By , From Mingtiandi site,

As Residential Property Boom Fades, Developers Look to Office and Retail

At recent meetings across China where property developers announced 2010 financial results, confident real-estate executives told their investors about an important, and collective, shift in business strategy: From this year forward, commercial projects would replace residential properties as the industry’s new focus.

The coordinated messages marked the first, formal indication of common interests toward the commercial market among key players in an industry that’s grown rapidly on the back of booming new-home demand.

“We will adjust our investment accordingly. In the past, our sales relied on residential homes,” declared Xu Rongmao, chairman of the developer Shimao Property Holdings. “We are now more involved in commerce and tourism.”

The commercial market is clearly smaller and probably less profitable than the residential sector in China. But surely the nation’s developers have thought out the future of commercial development, the opportunities as well as potential traps. Or have they?

Impetus to Grow

The central government has made clear that it wants to promote economic development by raising domestic consumption levels.
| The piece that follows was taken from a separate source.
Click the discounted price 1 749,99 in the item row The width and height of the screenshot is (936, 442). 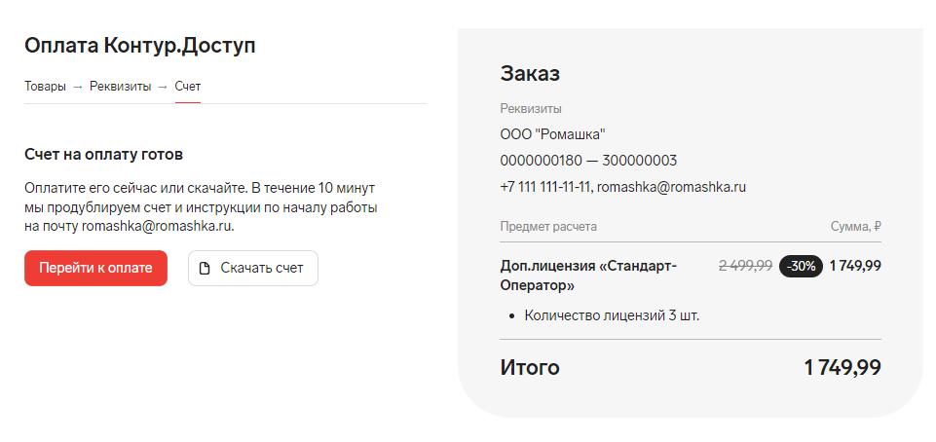click(x=855, y=266)
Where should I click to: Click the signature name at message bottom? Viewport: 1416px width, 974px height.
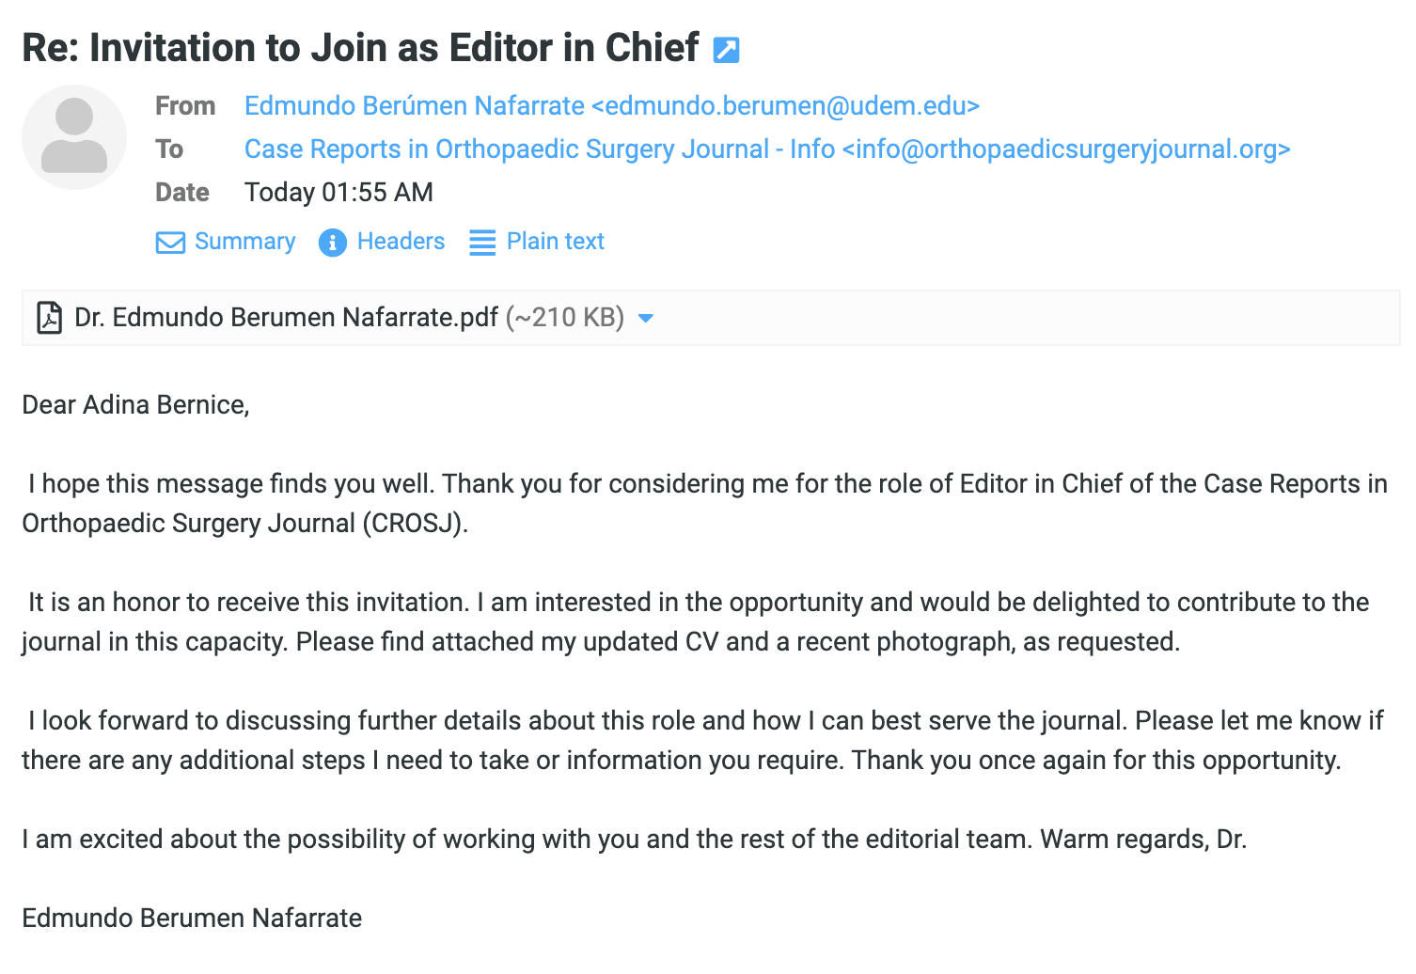[192, 919]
That position, in turn, has raised investor confidence in spending and income growth among urban residents.

Real-estate developers, property funds and investors have been charmed by the story of China’s consumption growth as well.
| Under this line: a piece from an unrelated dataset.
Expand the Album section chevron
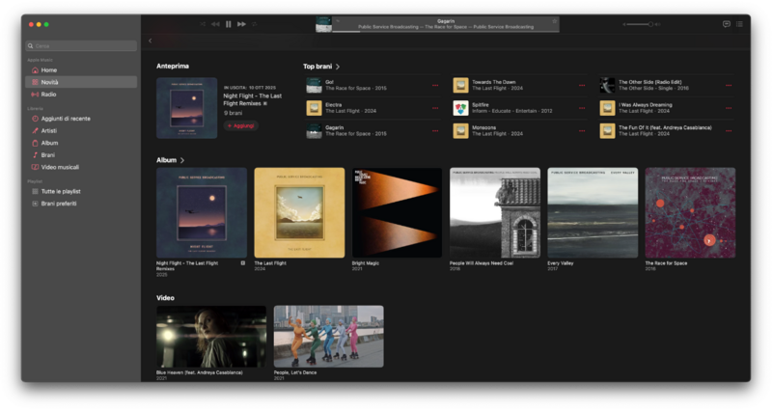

Xu said the latest shift fit the pattern set by the government’s 12th Five-Year Plan, which has prioritized the service industry and advanced manufacturing over labor-intensive businesses and high-risk, low-return companies for the period ending in 2015.

An executive at one listed property firm told Caixin that, unlike the residential sector, the commercial-retail property market is not exposed to the government’s macroeconomic controls. This is a key factor that’s attracted developer attention.

Besides, the executive said, a shift from residential to commercial real estate goes with the economic flow encouraged by the government.

According to data from real-estate analyst Jones Lang LaSalle, property-industry investment in China last year totaled about 5 trillion yuan ($765 billion). Less than 30% of that amount went toward commercial projects — a ratio essentially unchanged from 2006 to 2010.